Neurogenic orthostatic hypotension (nOH) is associated with neurodegenerative conditions, may cause symptoms of end-organ hypoperfusion, increases fall risk, and can negatively impact quality of life. Droxidopa is approved for the treatment of symptomatic nOH in adults. As the largest subpopulation of patients with nOH has a diagnosis of Parkinson disease (PD), the efficacy and tolerability of droxidopa in patients with PD and nOH were examined using integrated clinical trial data.

Post hoc analyses included data from the phase 3, randomized, placebo-controlled clinical trials of droxidopa (two short-term [1-2 weeks] trials and one medium-term [8-10 weeks] trial) in the subset of participants with PD and symptomatic nOH. Efficacy was assessed using standing blood pressure (BP) measurements and the Orthostatic Hypotension Questionnaire (OHQ), a patient-reported evaluation of nOH symptoms (Orthostatic Hypotension Symptom Assessment [OHSA]), and their impact (Orthostatic Hypotension Daily Activity Scale [OHDAS]).

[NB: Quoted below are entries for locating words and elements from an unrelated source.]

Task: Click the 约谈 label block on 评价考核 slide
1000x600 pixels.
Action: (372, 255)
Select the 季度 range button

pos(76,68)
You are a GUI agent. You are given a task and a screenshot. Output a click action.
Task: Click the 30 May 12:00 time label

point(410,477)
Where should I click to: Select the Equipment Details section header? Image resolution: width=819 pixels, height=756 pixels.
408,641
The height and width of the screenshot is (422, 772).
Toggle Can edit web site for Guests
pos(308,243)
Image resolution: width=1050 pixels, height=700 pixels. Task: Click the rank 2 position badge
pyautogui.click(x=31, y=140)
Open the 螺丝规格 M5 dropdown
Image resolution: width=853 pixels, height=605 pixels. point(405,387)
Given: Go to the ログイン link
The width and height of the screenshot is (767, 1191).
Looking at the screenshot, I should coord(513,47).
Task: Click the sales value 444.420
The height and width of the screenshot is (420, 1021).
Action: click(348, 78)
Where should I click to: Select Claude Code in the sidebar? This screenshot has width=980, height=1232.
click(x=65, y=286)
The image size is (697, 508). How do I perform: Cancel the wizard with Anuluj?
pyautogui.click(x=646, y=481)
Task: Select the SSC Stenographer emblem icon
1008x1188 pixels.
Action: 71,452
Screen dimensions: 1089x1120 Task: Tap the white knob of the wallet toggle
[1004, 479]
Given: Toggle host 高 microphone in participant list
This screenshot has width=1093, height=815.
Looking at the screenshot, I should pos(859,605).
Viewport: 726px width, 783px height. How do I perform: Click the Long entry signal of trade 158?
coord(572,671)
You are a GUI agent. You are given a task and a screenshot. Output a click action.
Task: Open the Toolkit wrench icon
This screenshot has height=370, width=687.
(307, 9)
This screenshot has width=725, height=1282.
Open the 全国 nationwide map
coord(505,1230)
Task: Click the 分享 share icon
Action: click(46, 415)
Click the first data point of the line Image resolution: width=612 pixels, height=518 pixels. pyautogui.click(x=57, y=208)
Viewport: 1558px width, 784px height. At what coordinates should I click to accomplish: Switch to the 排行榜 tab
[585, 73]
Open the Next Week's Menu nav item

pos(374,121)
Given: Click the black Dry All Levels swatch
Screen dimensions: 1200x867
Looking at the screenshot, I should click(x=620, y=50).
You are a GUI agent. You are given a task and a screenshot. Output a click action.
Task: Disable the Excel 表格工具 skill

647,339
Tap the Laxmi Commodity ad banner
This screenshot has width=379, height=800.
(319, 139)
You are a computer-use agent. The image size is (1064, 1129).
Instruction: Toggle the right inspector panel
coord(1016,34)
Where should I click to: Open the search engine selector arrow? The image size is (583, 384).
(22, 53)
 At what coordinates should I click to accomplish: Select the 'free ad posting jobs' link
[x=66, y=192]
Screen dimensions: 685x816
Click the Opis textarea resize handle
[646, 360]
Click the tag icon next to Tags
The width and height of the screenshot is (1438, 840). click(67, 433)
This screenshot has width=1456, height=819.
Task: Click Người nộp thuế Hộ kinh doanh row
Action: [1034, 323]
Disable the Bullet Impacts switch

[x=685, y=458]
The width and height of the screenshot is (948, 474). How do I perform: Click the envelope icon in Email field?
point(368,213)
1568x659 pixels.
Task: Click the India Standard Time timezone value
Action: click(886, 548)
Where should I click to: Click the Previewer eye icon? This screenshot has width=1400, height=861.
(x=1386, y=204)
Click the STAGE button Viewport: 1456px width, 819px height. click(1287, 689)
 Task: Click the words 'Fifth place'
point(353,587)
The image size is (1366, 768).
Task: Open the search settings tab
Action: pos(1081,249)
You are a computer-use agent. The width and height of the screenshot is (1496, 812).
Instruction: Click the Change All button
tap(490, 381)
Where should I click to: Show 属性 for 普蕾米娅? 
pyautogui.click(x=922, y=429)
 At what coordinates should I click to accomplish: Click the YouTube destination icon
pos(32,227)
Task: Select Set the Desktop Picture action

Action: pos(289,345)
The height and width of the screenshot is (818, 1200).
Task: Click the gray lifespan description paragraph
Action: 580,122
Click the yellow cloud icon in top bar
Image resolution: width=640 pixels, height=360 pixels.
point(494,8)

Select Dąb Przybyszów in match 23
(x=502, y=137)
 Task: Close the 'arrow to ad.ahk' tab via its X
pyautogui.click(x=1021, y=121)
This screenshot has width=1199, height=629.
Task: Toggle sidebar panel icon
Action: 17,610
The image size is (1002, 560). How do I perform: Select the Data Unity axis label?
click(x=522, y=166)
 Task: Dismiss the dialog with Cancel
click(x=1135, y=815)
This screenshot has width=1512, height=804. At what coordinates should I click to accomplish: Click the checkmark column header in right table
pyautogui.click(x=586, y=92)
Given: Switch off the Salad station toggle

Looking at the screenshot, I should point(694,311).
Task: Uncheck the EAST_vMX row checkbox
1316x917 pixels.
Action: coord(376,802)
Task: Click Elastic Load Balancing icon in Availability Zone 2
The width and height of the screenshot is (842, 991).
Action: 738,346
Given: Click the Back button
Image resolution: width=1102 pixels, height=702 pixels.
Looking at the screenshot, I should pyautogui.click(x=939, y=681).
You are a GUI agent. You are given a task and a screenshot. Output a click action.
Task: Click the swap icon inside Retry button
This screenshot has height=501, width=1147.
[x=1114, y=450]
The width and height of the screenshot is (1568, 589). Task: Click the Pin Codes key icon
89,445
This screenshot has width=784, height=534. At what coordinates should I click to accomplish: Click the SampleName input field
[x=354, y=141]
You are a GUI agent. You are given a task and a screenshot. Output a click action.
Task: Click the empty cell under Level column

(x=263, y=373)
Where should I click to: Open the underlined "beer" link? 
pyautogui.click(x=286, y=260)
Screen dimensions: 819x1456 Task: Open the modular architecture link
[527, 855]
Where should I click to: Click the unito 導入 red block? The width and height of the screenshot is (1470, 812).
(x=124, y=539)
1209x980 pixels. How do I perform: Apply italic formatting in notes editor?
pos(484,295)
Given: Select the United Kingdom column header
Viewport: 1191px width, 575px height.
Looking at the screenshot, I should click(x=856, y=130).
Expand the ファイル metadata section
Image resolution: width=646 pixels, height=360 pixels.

The analysis included 307 patients with PD (droxidopa, n = 150; placebo, n = 157). Compared with placebo, droxidopa significantly improved the OHQ composite score (P = 0.014), the OHSA composite score (P = 0.022), and the OHDAS composite score (P = 0.029) from baseline to end of study/week one. We found significant increases in standing mean systolic/diastolic BP for droxidopa versus placebo (P = 0.003/0.002). Adverse event (AE) rates were qualitatively similar between groups; the most frequently reported AEs in the droxidopa groups included headache, dizziness, nausea, and hypertension.

These post hoc analyses suggest that droxidopa provides meaningful clinical benefits and is well tolerated in the treatment of symptomatic nOH in patients with PD.